## Task to complete
Copy nothing but the lines from the line with "This screenshot has height=137, width=265." to the end of the records, retyped exactly. Pictures stay out.

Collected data

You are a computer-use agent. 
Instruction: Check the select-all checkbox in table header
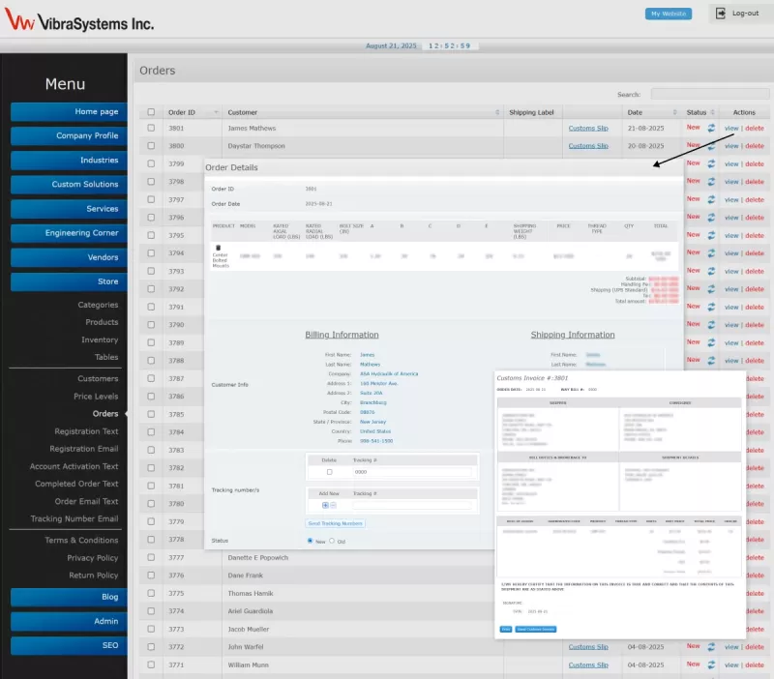(x=150, y=112)
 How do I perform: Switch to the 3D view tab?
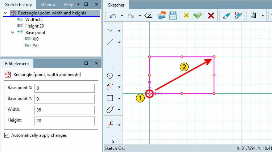tap(48, 5)
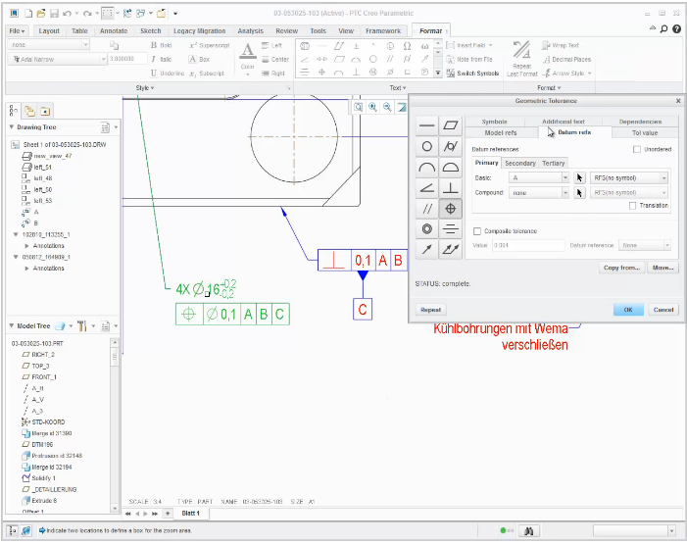Check the Translation option
687x544 pixels.
pyautogui.click(x=632, y=205)
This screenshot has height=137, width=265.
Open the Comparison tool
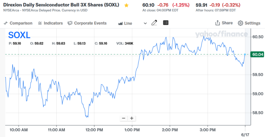click(18, 23)
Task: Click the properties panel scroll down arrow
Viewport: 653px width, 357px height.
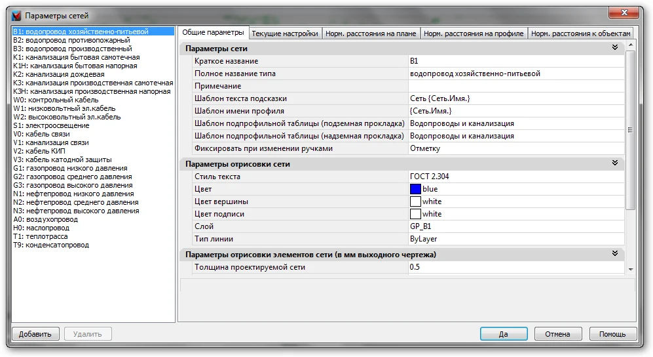Action: coord(630,269)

## Reply to the task
This screenshot has height=137, width=265.
Open the Comparison tool
click(18, 23)
Task: Click the properties panel scroll down arrow
Viewport: 653px width, 357px height.
Action: coord(630,269)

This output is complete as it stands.